Meanwhile, Teddy has dumped the bloody foetuses in the cellar, next to a vat of polluted homemade whiskey. Before long, the babies have mutated into life and are crying with hunger …

This, of course, spells bad news for those who ordered their terminations in the first place.

Can Burt and Teddy save the day?

Hardiman writes and directs this sordid little number, hot off the heels of his minor cult hit PORKCHOP. Here, he works with much the same gang but the budget seems to have been slightly upped. Coloured lighting, stage mist and even green-screen backgrounds are used to primitive but fun effect. There’s something bizarrely endearing about the cheery cheapness of it all.

Filled with daft irreverence and literal toilet humour, ZOMBIE BABIES doesn’t always work on this front but is so crammed with punch-lines that it can’t help but hit its target now and then.

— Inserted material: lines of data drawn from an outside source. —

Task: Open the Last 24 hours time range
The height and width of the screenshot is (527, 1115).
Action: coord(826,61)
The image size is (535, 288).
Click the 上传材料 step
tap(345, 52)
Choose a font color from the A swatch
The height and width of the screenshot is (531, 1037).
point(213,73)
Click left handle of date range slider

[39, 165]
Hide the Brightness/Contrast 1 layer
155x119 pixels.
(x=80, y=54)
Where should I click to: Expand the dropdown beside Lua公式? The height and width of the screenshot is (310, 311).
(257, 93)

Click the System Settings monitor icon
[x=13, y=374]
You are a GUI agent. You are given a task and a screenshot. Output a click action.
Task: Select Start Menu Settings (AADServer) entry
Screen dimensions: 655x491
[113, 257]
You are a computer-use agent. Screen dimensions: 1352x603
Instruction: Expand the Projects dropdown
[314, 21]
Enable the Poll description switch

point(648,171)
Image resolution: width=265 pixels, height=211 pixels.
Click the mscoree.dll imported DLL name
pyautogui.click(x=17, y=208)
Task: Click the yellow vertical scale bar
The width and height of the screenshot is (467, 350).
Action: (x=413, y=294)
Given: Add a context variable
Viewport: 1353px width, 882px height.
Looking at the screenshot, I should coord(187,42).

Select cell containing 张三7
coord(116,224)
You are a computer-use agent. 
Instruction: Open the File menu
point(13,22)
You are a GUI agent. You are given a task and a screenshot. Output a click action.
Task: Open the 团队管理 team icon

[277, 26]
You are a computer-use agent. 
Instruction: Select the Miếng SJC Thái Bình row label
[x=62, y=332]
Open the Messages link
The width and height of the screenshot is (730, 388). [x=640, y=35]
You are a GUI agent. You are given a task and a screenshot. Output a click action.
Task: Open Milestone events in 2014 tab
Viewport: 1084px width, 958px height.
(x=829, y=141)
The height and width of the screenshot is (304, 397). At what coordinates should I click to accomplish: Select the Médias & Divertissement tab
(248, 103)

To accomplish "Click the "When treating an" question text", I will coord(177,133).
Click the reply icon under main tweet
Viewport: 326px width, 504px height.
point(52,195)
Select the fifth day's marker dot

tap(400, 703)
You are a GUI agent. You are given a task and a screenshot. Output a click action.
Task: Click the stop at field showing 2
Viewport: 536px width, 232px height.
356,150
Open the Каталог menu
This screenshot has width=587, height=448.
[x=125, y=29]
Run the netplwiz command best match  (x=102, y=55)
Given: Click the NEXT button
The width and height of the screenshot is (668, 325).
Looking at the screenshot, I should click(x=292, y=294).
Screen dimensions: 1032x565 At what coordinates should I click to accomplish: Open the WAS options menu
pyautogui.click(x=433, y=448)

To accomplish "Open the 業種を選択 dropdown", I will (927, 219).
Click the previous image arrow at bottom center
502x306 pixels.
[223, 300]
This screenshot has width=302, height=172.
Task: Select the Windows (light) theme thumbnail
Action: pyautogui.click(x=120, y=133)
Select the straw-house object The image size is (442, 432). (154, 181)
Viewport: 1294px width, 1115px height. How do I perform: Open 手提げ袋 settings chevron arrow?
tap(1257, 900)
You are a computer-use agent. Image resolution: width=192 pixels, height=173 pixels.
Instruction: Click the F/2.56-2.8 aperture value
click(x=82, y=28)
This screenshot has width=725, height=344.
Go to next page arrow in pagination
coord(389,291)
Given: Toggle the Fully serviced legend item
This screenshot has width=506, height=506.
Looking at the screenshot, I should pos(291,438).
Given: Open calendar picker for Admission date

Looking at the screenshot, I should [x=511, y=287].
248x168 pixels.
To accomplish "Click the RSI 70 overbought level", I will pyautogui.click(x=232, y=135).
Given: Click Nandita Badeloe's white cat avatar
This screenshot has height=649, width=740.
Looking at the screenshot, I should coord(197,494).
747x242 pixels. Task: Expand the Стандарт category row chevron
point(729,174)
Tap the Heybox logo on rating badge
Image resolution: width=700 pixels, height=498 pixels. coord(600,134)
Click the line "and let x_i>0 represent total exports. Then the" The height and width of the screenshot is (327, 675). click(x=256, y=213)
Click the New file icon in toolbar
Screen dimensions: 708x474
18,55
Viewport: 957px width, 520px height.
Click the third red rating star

Most importantly though, the film is fast-paced once the babies appear – about 35 minutes in - and filled to brimming with gross-out gore gags. None of them are as offensive as perhaps they’re intended to be (coat-hanger baby-slaying; decapitation by umbilical cord strangling; drowning in shit), thanks to their crude execution and the amusing incompetence of the cast.

Imagine something akin to the rudimentary FX of BASKET CASE, crossed with Herschell Gordon Lewis-calibre acting and Shane Mather production values.

Mark Shaw’s score, when not being light and fluffy, is an excellent organ-led affair, much grander than the accompanying visuals possibly merit. It sounds like doom metal being played by a church organist, and it’s great.

ZOMBIE BABIES is presented uncut in 16x9 widescreen. The image looks a little cropped at times but a film of this nature doesn’t stand or fall on the skill of its framing.

Colours are well rendered but blacks occasionally look washed out, and compression issues are there to be seen. The transfer isn’t a bad one but the digital origins of the film’s shoot are perhaps best described as ‘lo fi’. So, bear this in mind.

Likewise, the English 2.0 audio track offered is limited by its source origins. It’s not tragic, but you may need to adjust your volume control by a notch or two.

Independent Entertainment’s region free DVD opens to an animated main menu page. There is no scene-selection menu but the film does have 15 remote-activated chapters.

A static sub-menu on the disc allows access to a brief selection of extras. First up is a rather casual audio commentary track from Hardiman and Dawn. They saunter through their recollections of the film’s 2010 location shoot. In its own shambolic way, this is oddly charming and listenable.

Next up is a 16-minute Behind-the-Scenes featurette. This offers lots of shot-on-video footage and some self-conscious humour, as well as a badly filmed tour of the film’s FX props.

A selection of trailers for other titles in the Independent Entertainment roster rounds off the extras: DEFILED, EXPLOITED, PORKCHOP, UNCLE FARTS’ COLLECTIONS, FACES OF SCHLOCK, STIFFED and THE SEX MERCHANTS.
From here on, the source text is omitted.